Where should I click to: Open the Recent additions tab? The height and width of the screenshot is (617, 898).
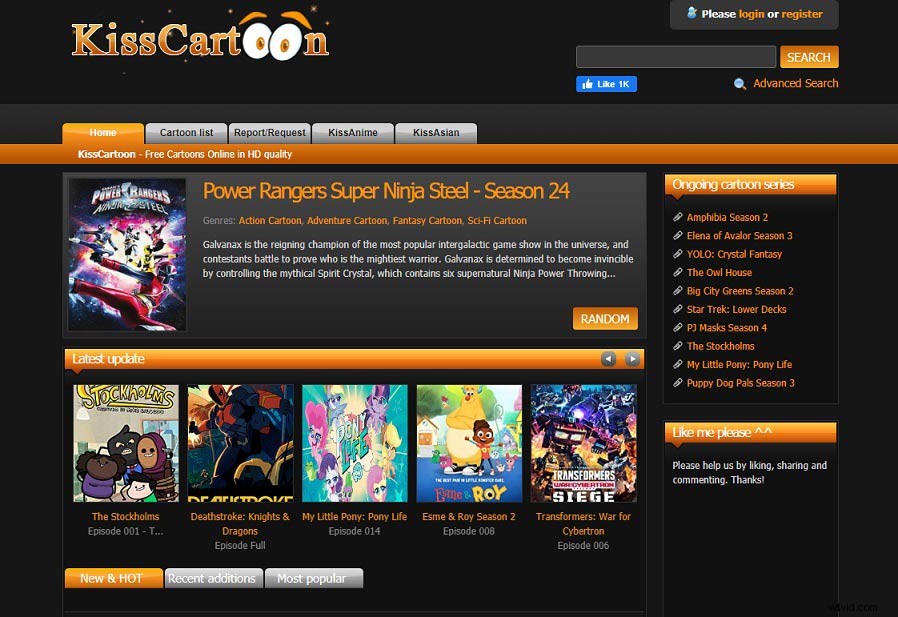click(213, 577)
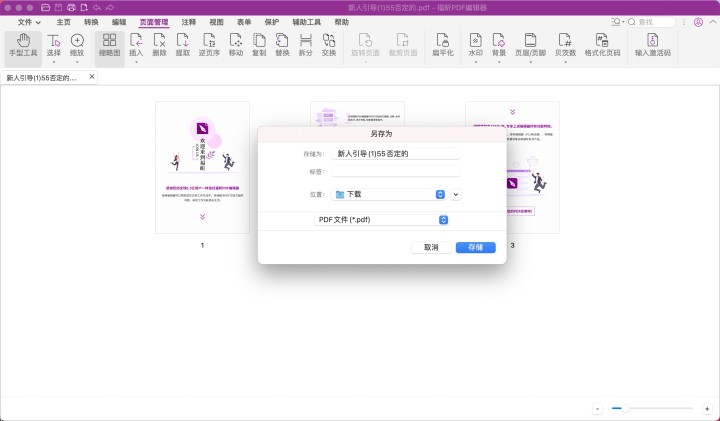The width and height of the screenshot is (720, 421).
Task: Click the 插入 insert page icon
Action: pyautogui.click(x=136, y=45)
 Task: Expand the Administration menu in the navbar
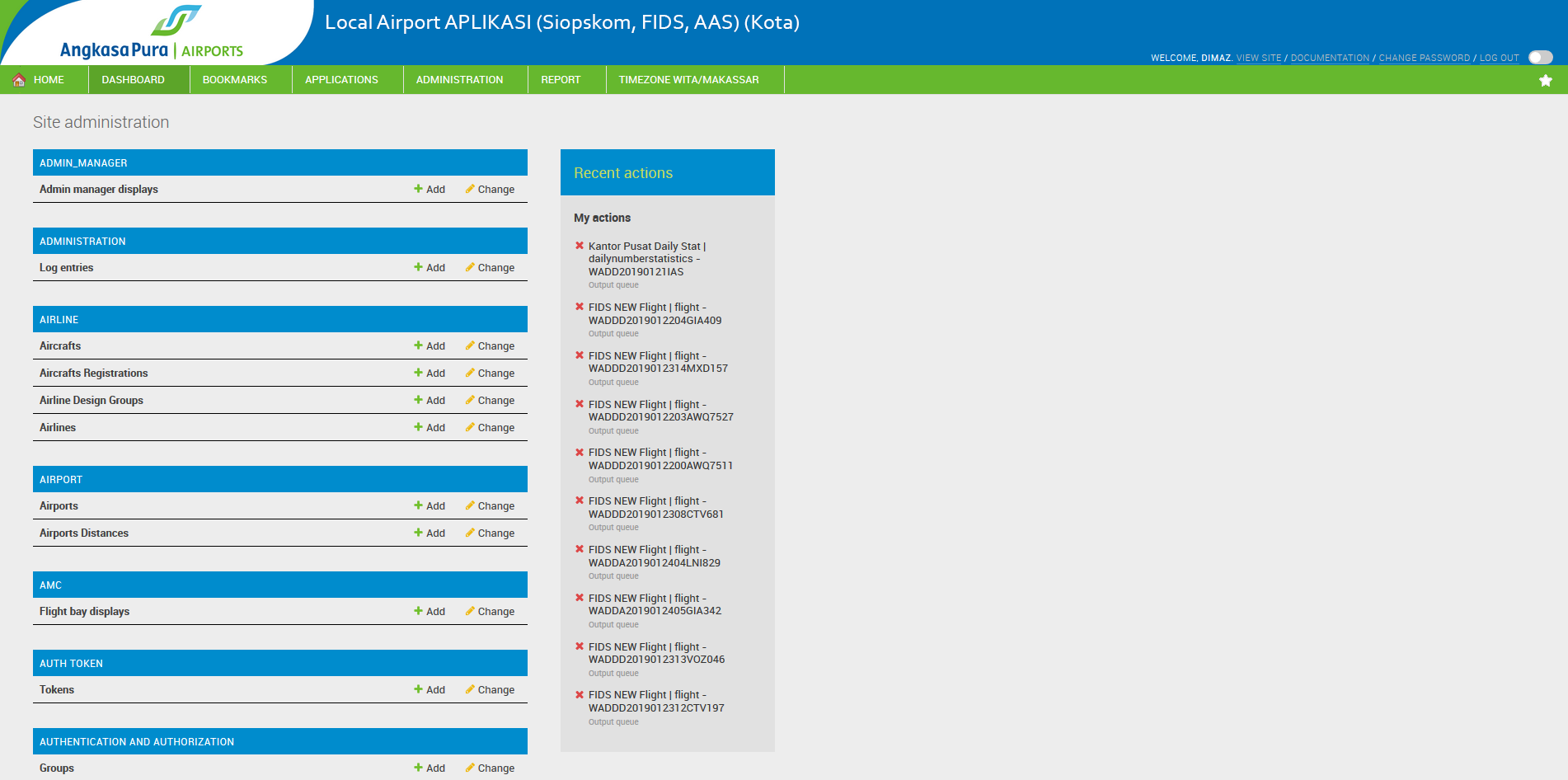tap(459, 80)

**Exercise**
The full listing, reproduced exactly and without pictures, is the expected output.

**Response below**
Where should I click to: Open the Recent additions tab? The height and width of the screenshot is (617, 898).
click(213, 577)
The width and height of the screenshot is (720, 421).
Task: Click the 插入 insert page icon
Action: pyautogui.click(x=136, y=45)
 Task: Expand the Administration menu in the navbar
tap(459, 80)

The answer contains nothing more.